When we looked at the average RN and nurse aide staffing hours spread between SNFs across counties, we found that 50.57% of counties do not have enough nurse staffing hours to meet both portions of the HPRD requirements. This underscores the difficulty that SNFs will have meeting these requirements and indicates that not enough nursing staff exist in these counties. Furthermore, the solution is not as easy as moving nursing staff around within the county.
The staffing shortages that SNFs face also have implications for hospitals. Hospitals in counties where no SNFs currently meet the proposed requirements have an average length of stay (ALOS) that is 0.14 days longer than counties where all of the SNFs met the proposed requirements. If SNFs are forced to close because they don’t meet the proposed requirements, hospitals in those counties will face even longer ALOS. Based on an analysis previously done by Advisory Board, we know that hospitals in counties where SNFs have closed have an ALOS that is 0.66 days longer.
Meeting the proposed requirements will be challenging, but not impossible, for a majority of SNFs. Meeting the RN portions of the mandate will be the most challenging, as competition for a shrinking RN workforce continues to escalate.

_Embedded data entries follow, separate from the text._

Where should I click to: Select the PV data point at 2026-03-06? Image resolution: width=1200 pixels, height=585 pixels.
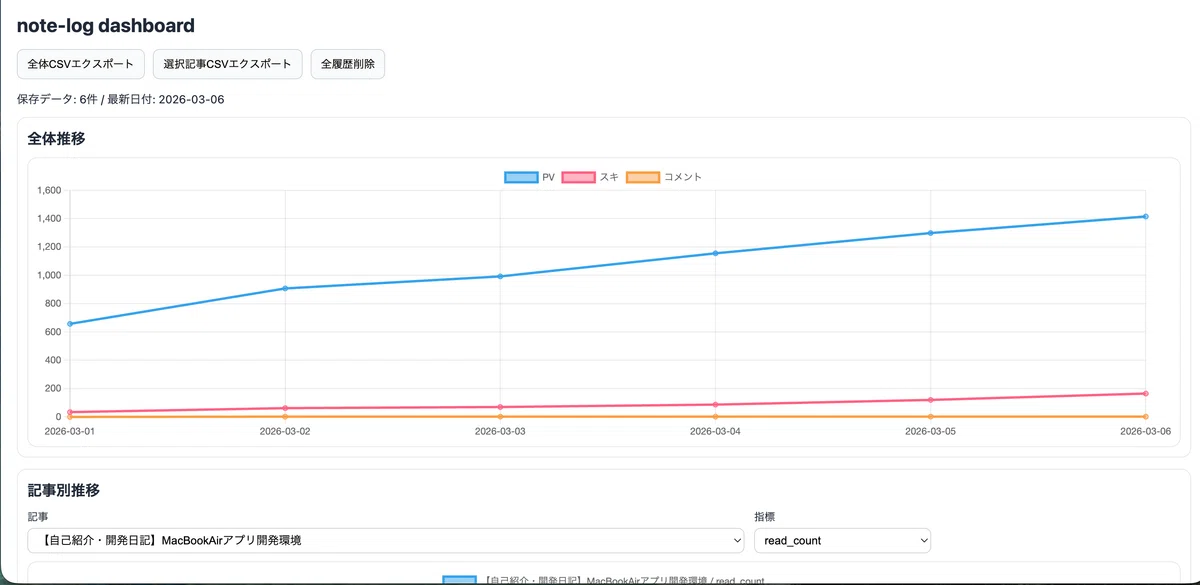1145,216
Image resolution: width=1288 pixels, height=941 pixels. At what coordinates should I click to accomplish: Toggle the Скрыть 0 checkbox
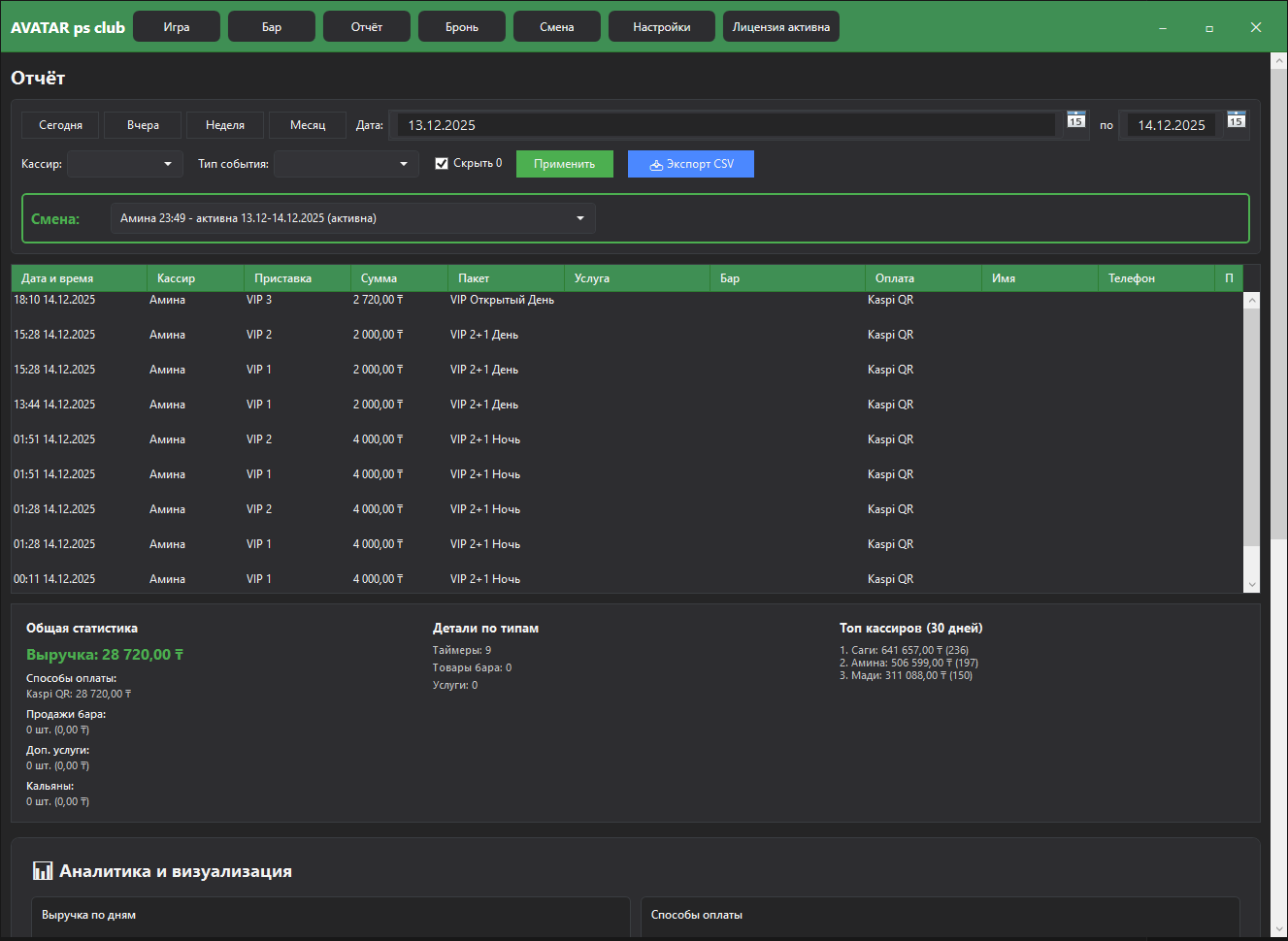[x=442, y=164]
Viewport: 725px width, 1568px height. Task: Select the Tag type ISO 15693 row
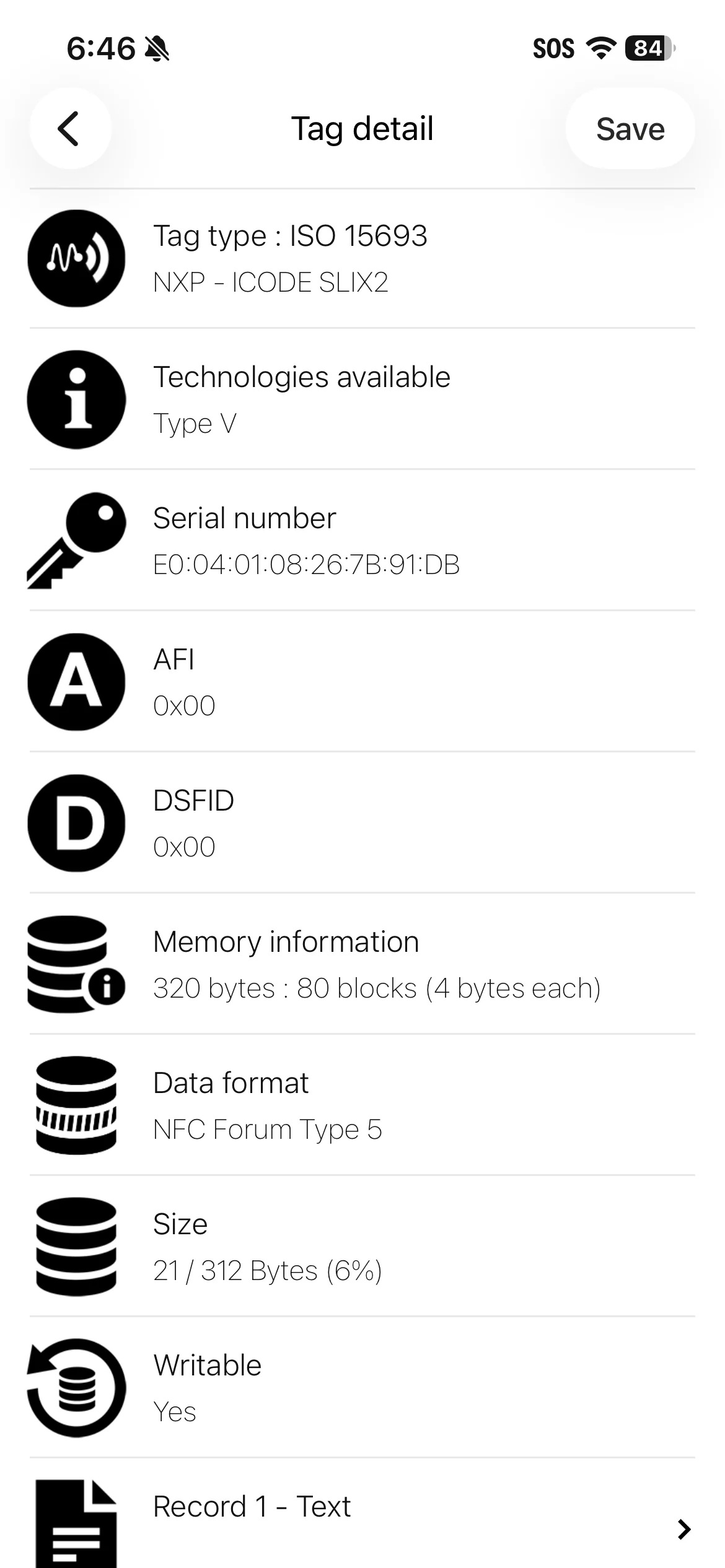[362, 258]
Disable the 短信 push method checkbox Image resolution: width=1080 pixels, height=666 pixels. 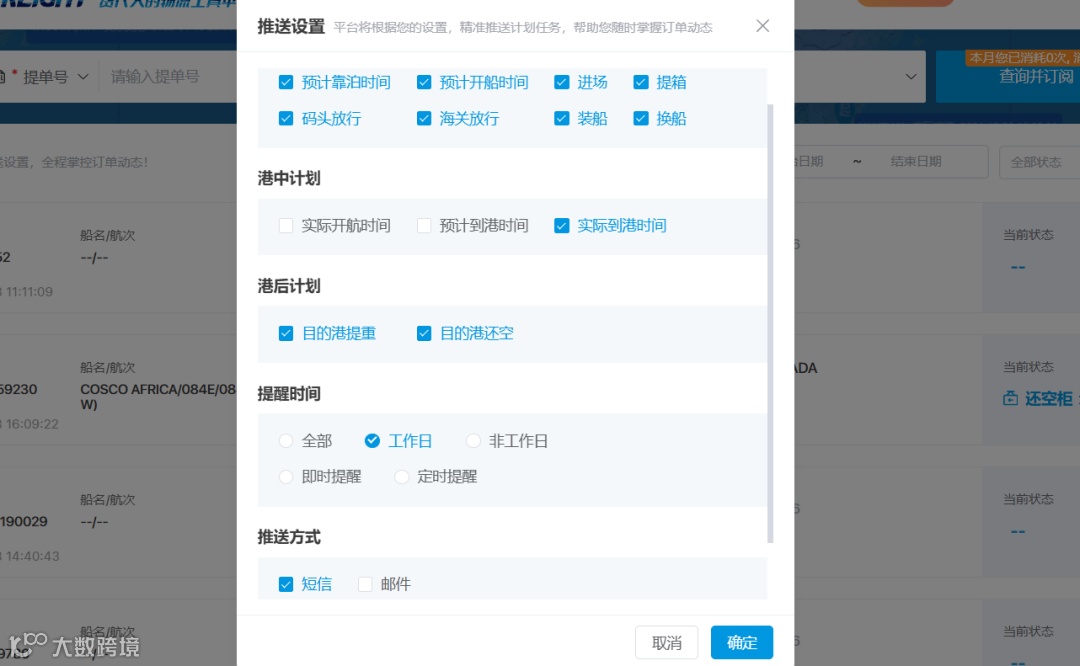point(285,583)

Since most SNFs already have 3.0 HRPD, the mandate will likely lead to more nursing staff turnover and higher costs for SNFs as they attempt to hire more RNs. SNFs will have to combat the higher costs of RN labor in creative ways, which may include reducing the number of other nursing professionals on staff. SNFs may also choose to reduce their LPN staff in favor of nurse aides, who typically are paid at lower rates.
To attract and retain RN staff, SNFs should continue to improve their employee value propositions. Showing RNs the unique benefits and experience of working at a SNF will help SNFs compete with other sites of care. If possible, SNFs should offer benefits and flexibility that may not be possible working elsewhere.
Hospitals will need to prepare for the possibility of delays in SNF placement for patients ready for discharge. If SNFs are forced to close or reduce capacity because of difficulty meeting the staffing requirements, hospitals will need to explore home health placement options to reduce the impact of these delays. When SNF placement is available, hospitals should collaborate with SNFs to ease the discharge process and prevent further delays.